Thermal runaway happens when a lithium-ion cell, or a small region within a cell, reaches a critical temperature where the materials start to undergo decomposition reactions. These reactions then generate significant additional heat. The decomposition reactions are temperature dependent, increasing exponentially as the temperature increases. Once decomposition starts, a chain reaction causes the battery to release its energy very rapidly, with explosive consequences.
The initial overheating can be caused by mechanical or thermal failures, overcharging or over-discharging, or an internal short circuit.
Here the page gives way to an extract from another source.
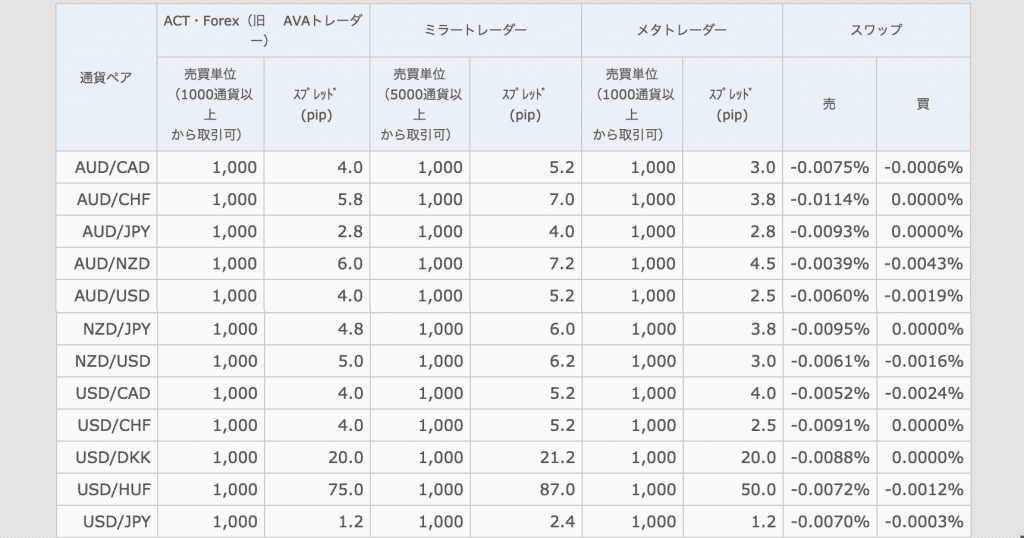Select the NZD/JPY currency pair cell
This screenshot has height=538, width=1024.
coord(106,329)

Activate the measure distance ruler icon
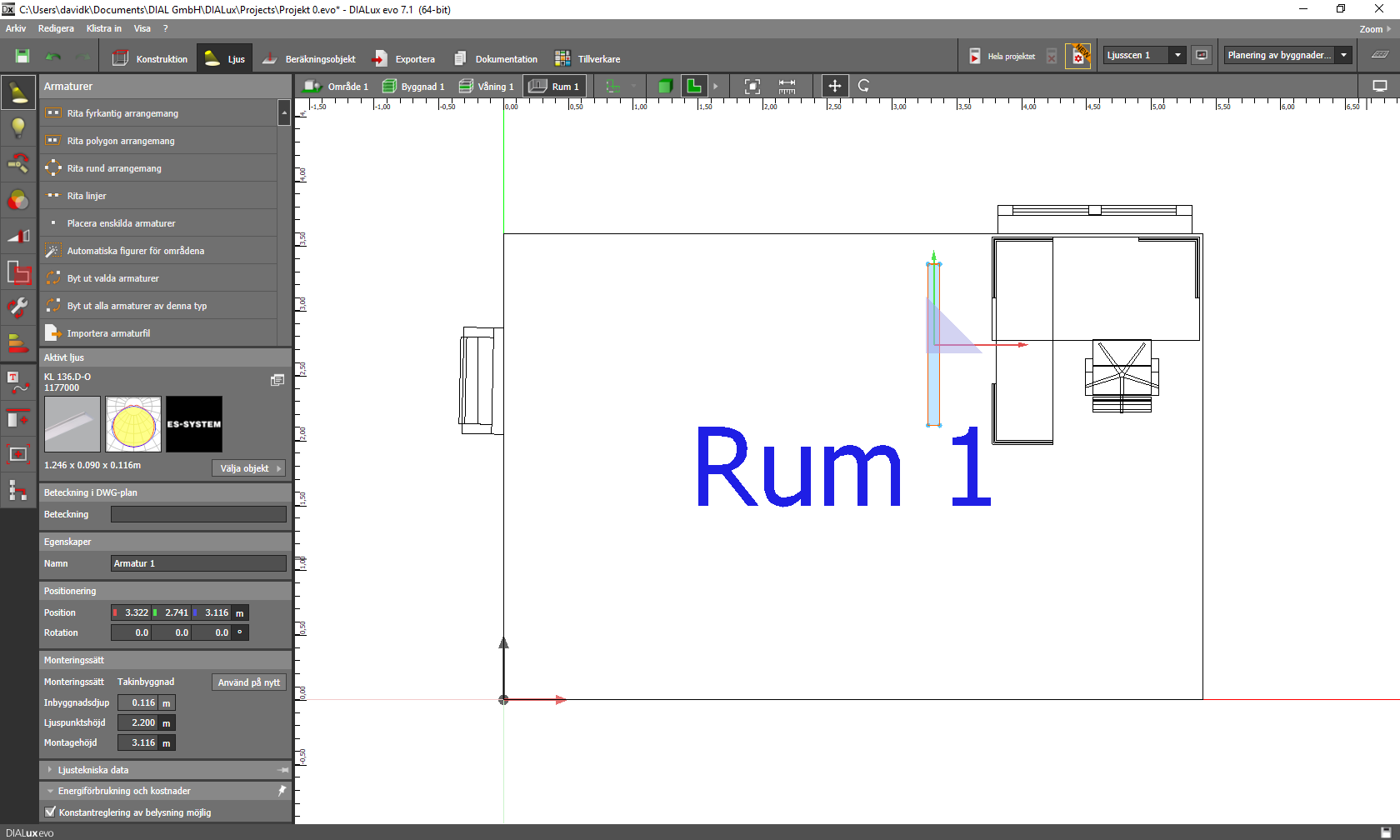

#1 Prevent cell-to-cell propagation
It may not be possible to eliminate the possibility of thermal runaway within a cell completely. While good thermal management, structural design, and battery management can reduce the risk, there is always the possibility of defects or foreign objects causing internal short circuits. Perhaps the most important mitigation is ensuring that a thermal runaway event will not cause cell-to-cell propagation in a battery module or pack. Although there are not yet standardized methods to prevent cell-to-cell propagation, important considerations include cell spacing, interstitial insulation, heatsinks, casing thickness, and venting features.
#2 Thermal management
The thermal management system in a battery module or pack should maintain a healthy operating temperature for cells under normal operating conditions to prevent degradation and thermal runaway. The thermal management system plays a vital role in managing potential thermal runaway events should they occur in an individual cell, ensuring they do not have serious consequences outside the battery and preventing cell-to-cell propagation. The safest approach is to assume that thermal runaway will occur in one of the cells at some point and then ensure that the resulting heat will have somewhere to go without causing runaway in an adjacent cell. Such an approach can be considered the gold standard in thermal runaway management, an approach developed by NASA.
#3 Battery management
Good battery management should prevent electro-chemical abuse such as overcharging and over-discharging, reducing the risk of a thermal runaway as well as preserving battery condition. In addition to the pack-level battery management system, individual cells may be fitted with simple bimetallic switches which give an open circuit condition when a critical temperature is reached within the cell. These current interrupt devices (CID) may also be triggered by pressure as the cell cap deforms. A CID is often a single-use device, rendering a cell useless once triggered. Another issue with a CID is that a trigger can cause arcing, potentially initiating thermal runaway by igniting hydrocarbon vapor released from overheating electrolytes. A positive temperature coefficient thermistor (PTC) can be used similarly, producing a sudden increase in resistance when a specified temperature is reached. Most cylindrical cells have PTC thermistors. An issue with these devices is that they are located in the cell cap, while the hot spot where thermal runaway initiates may be deeper within the cell structure. Thermal fuses are another similar device.
#4 Structural design
Structural design of cells and battery packs can significantly reduce the risk of physical damage leading to internal short circuits.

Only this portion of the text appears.